Other men use Viagra or similar pills to get and stay hard while they’re intimate with their sugar daddies, Block notes. Some watch straight porn beforehand or during sex, too. A few just don’t think about who they’re with and enjoy the raw sensations of penetrating an anus, prostate stimulation or oral sex in the moment — things they could experience with female partners, too.
It’s also worth noting that not all sugar relationships involve sex. Sometimes they’re just about lonely people seeking some companionship. Queer male sugar babies say their daddies often mainly want to mentor or guide them, or to fulfill some sort of authoritative role. Even when things do get sexual, intimacy might be about kinky role play — like getting bossed around or degraded by a baby — than intercourse. It’s not hard to imagine a straight guy feeling comfortable fitting into such a quasi-platonic transactional relationship with an older queer man, for the right gifts or allowance.
However, sex therapists say that straight men who have sex with men often draw lines around certain forms or expressions of non-sexual intimacy with the men they get involved with. They may not kiss or hug them, or they might put hard limits on how long they talk with their sugar daddies every week, as well as what they talk about. They may choose to reserve these parts of themselves for relationships with women, if they pursue those as well. (This sort of boundary-setting is pretty common in most successful sugar relationships.)
Even if they can square their personal sexualities with their sugar relationships, though, straight male sugar babies often hide this element of their lives from everyone else they know, lest they face confusion and stigma. Hal says that was one of the hardest parts of his time as a sugar baby. “Basically lying about that side of my life — it can affect other relationships,” he tells me.

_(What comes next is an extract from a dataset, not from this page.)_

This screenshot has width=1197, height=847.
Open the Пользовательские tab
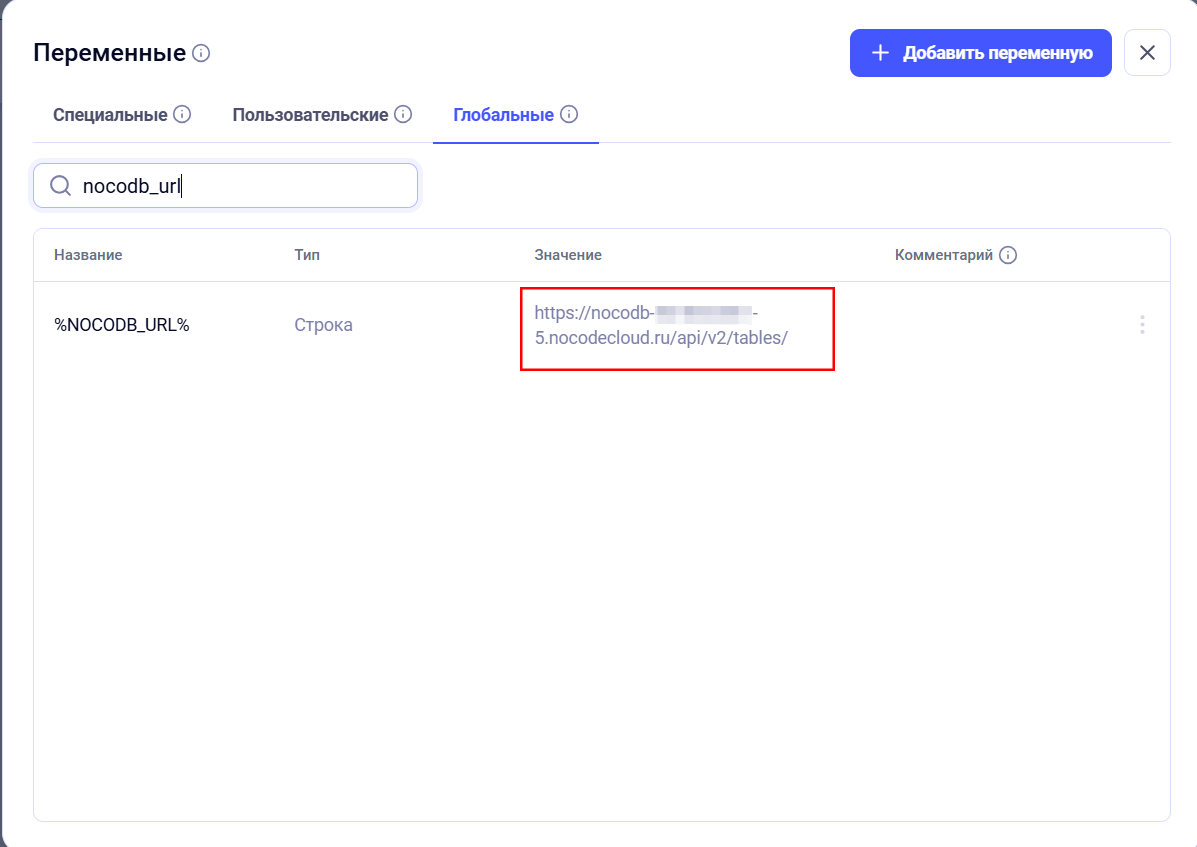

Many babies, be they male, female, straight or queer, also struggle to set or enforce firm boundaries with daddies, who may push for more and more of their time or affection. Much as sugar dating sites like to depict sugar relationships as mutually empowering, babies’ heavy reliance on their daddies’ cash, and the scarcity of available daddies versus babies, can easily lead to one-sided pressure and blurred lines. Unless you know how to hustle like a champ, and hold firm emotional-physical boundary lines, sugaring can get real draining, real fast. (That’s not to say that sugar babies and daddies never form healthy, mutually-empowering relationships, however — many do.)
That’s why Hal put an end to his sugar relationship after about a year. “Even though we were supposed to meet up once a week, it sometimes felt like a full-time job,” he says. “I had to consistently communicate with him. I lost my weekends, when he wanted to have our mandatory meetups. Our relationship got less discrete, as he started introducing me to his friends” without consent.
“Then I got into a serious relationship with a girl, and it felt wrong, juggling a sugar relationship and an actual relationship,” Hal continues. He wanted to give more of himself to her than his less fulfilling, increasingly pushy sugar daddy allowed, so he ended things.
Overall, Hal, like many other former sugar babies, doesn’t think the complexities of these relationships are worth the money for most people. That’s why he says he’ll never sugar for a daddy again. Well, that and the fact that he’s getting older and “a lot of daddies seek younger people.”
It’s telling just how similar Hal’s story is not only to those of other straight men who’ve had sugar daddies, but to those of most sugar babies in general. That uncanny sameness speaks to the core promises and pitfalls of purely transactional relationships, but it also gets at the surprising mundanity of a straight man sleeping with another man. No matter how unfathomable or rare the flavor may seem, all sugar tastes like sugar in the end.